POR HACER
A. Del fragmento sobre la candidatura olímpica de Madrid, devuelve todo lo que va desde "En la primera" hasta "fotografías que acompañan.", sin alterar nada.
B. ¿Cómo se traduce al inglés esta oración del fragmento sobre la candidatura olímpica de Madrid: "Levantaban sus respectivos puños con los pulgares hacia arriba."?
C. Según el fragmento sobre la candidatura olímpica de Madrid, ¿son ciertas estas afirmaciones? Responde sí o no a cada una y cita las palabras del texto que lo deciden. (i) La candidatura de Madrid quedó eliminada en la tercera votación. (ii) En la foto, el alcalde de Madrid está hablando por su celular. (iii) La foto difundida al día siguiente era de la Agencia Efe.

EXTRACTO DEL DOCUMENTO
● ● ●
Fotografía: Luis Sevillano (La Razón)
Fotografía: Iganacio Gil (Abc)
—————-
2. VIEJOS GESTOS (2005)
En la primera época de este blog (2005) publiqué un artículo que ahora cobra interés. Trataba de la frustrada candidatura olímpica de Madrid. Pero trataba también de ademanes y mohínes, de la exposición pública de nuestros políticos, del escrutinio gestual al que los sometemos. Lo reproduzco ahora. Lo titulé Las lágrimas de Zapatero y Gallardón. Por favor, echen un vistazo a las fotografías que acompañan.
Las lágrimas de Zapatero y Gallardón
7 de julio de 2005
El otro día veíamos a Esperanza Aguirre, a Rodríguez Zapatero y a Ruiz-Gallardón representando una unidad de gran simbolismo político, de inmediata lectura semiótica. Levantaban sus respectivos puños con los pulgares hacia arriba. Quizá fue una precipitación, fundada en la expectativa que albergaba cada uno, en los posibles réditos personales. Era un gesto hecho de cara a la galería, un ademán con el que fotografiarse representando unidad, una seña con la que querían comunicar fuerza e ilusión, seguridad en el triunfo. Al día siguiente, cuando ya se sabía el resultado olímpico, se difundió una foto de la Agencia Efe que lo decía todo: mostraba los rostros contritos, hundidos, de Ruiz-Gallardón y Rodríguez Zapatero.
Vestidos con las americanas preceptivas, con los símbolos del COI, miraban aturdidos hacia algún punto del suelo, hacia abajo, como no atreviéndose a enfrentar los ojos de la ciudadanía, como si carecieran de ganas, de espíritu para afectar espíritu olímpico, precisamente. Lo mismo sucede con quienes les seguían, con Esperanza Aguirre, por ejemplo: consternados, ajenos, distantes, clavando sus ojos en el suelo que pisaban. Dicen los pies de fotos: el alcalde de Madrid y el presidente del Gobierno no disimulan su decepción al ser eliminada su candidatura en la tercera votación.
En la foto, el alcalde de Madrid aún parece mantener la compostura: tiene su celular pegado a la oreja, no sabemos si intentando comunicar con alguien o escuchando la voz de algún corresponsal telefónico. No habla: mantiene la boca cerrada. Como corresponde a los móviles más deslumbrantes y modernos, casi no se distingue, de lo escueto, de lo diminuto que es. Rodríguez Zapatero no habla ni escucha ni comunica con nadie: sólo mira hacia abajo. Se le distinguen unas pupilas extraviadas y los labios apretados, también con la boca cerrada, sellada, ajena a todo bla, bla, bla.
● ● ●
DATOS RECOPILADOS
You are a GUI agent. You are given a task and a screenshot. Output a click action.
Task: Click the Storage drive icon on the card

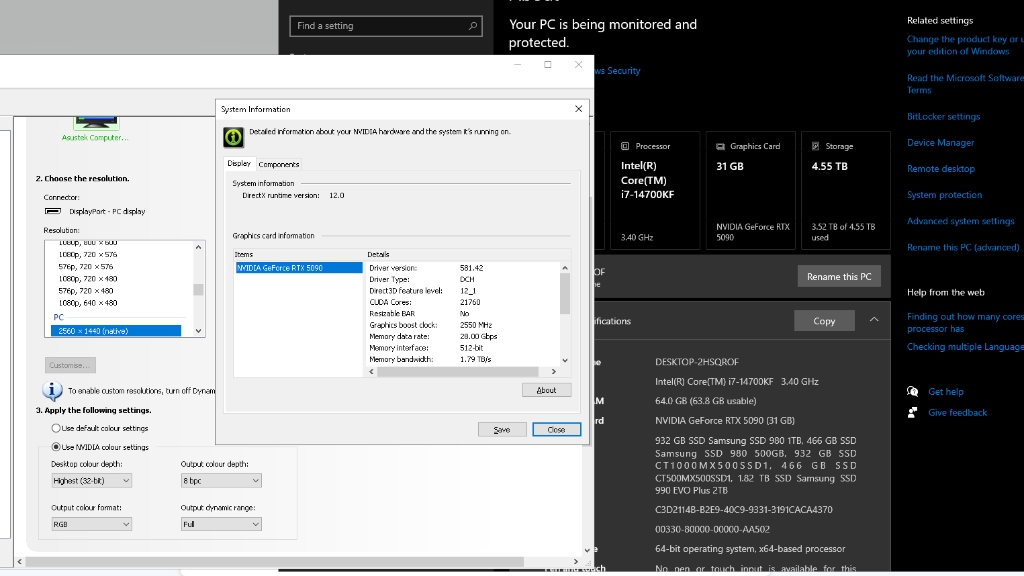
● ● ●
RESPUESTAS
A.
En la primera época de este blog (2005) publiqué un artículo que ahora cobra interés. Trataba de la frustrada candidatura olímpica de Madrid. Pero trataba también de ademanes y mohínes, de la exposición pública de nuestros políticos, del escrutinio gestual al que los sometemos. Lo reproduzco ahora. Lo titulé Las lágrimas de Zapatero y Gallardón. Por favor, echen un vistazo a las fotografías que acompañan.

B. They were raising their respective fists with their thumbs pointing up.

C. (i) Sí: "al ser eliminada su candidatura en la tercera votación". (ii) No: "No habla: mantiene la boca cerrada". (iii) Sí: "se difundió una foto de la Agencia Efe".